Activity:
What you return should match the data below exactly, with every entry reproduced.

[Records excerpted from a collection]
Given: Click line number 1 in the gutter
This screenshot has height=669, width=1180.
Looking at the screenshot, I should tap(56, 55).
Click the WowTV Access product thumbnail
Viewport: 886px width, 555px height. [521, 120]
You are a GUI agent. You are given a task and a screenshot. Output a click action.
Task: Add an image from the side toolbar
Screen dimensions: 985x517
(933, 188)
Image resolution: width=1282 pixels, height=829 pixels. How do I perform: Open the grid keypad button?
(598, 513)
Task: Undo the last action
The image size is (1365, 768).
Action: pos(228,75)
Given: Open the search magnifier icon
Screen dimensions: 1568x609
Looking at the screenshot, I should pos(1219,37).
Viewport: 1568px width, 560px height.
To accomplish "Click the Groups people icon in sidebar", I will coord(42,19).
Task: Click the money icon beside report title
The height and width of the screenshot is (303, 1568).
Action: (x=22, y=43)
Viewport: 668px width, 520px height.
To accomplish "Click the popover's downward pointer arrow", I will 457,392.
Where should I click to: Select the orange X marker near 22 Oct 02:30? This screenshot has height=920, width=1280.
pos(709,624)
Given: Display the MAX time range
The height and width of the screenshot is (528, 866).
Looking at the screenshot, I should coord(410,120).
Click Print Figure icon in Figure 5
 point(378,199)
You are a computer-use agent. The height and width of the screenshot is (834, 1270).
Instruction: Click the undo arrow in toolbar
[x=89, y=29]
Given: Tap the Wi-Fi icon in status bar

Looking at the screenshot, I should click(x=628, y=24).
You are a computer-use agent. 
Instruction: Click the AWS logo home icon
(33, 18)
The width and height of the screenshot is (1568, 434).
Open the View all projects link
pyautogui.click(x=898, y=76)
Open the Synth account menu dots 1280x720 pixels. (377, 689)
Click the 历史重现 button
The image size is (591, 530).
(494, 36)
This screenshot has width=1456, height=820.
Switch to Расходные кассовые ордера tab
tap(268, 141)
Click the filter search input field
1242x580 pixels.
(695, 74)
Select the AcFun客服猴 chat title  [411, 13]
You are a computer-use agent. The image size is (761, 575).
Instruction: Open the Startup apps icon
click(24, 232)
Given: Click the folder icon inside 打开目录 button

Finished task:
Given: Click line number 1 in the gutter
This screenshot has height=669, width=1180.
Looking at the screenshot, I should tap(56, 55).
Click the WowTV Access product thumbnail
Viewport: 886px width, 555px height. [521, 120]
You are a GUI agent. You are given a task and a screenshot. Output a click action.
Task: Add an image from the side toolbar
Screen dimensions: 985x517
(933, 188)
Image resolution: width=1282 pixels, height=829 pixels. How do I perform: Open the grid keypad button?
(598, 513)
Task: Undo the last action
The image size is (1365, 768).
Action: pos(228,75)
Given: Open the search magnifier icon
Screen dimensions: 1568x609
Looking at the screenshot, I should pos(1219,37).
Viewport: 1568px width, 560px height.
To accomplish "Click the Groups people icon in sidebar", I will coord(42,19).
Task: Click the money icon beside report title
The height and width of the screenshot is (303, 1568).
Action: (x=22, y=43)
Viewport: 668px width, 520px height.
To accomplish "Click the popover's downward pointer arrow", I will 457,392.
Where should I click to: Select the orange X marker near 22 Oct 02:30? This screenshot has height=920, width=1280.
pos(709,624)
Given: Display the MAX time range
The height and width of the screenshot is (528, 866).
Looking at the screenshot, I should coord(410,120).
Click Print Figure icon in Figure 5
 point(378,199)
You are a computer-use agent. The height and width of the screenshot is (834, 1270).
Instruction: Click the undo arrow in toolbar
[x=89, y=29]
Given: Tap the Wi-Fi icon in status bar

Looking at the screenshot, I should click(x=628, y=24).
You are a computer-use agent. 
Instruction: Click the AWS logo home icon
(33, 18)
The width and height of the screenshot is (1568, 434).
Open the View all projects link
pyautogui.click(x=898, y=76)
Open the Synth account menu dots 1280x720 pixels. (377, 689)
Click the 历史重现 button
The image size is (591, 530).
(494, 36)
This screenshot has width=1456, height=820.
Switch to Расходные кассовые ордера tab
tap(268, 141)
Click the filter search input field
1242x580 pixels.
(695, 74)
Select the AcFun客服猴 chat title  [411, 13]
You are a computer-use agent. The image size is (761, 575).
Instruction: Open the Startup apps icon
click(24, 232)
Given: Click the folder icon inside 打开目录 button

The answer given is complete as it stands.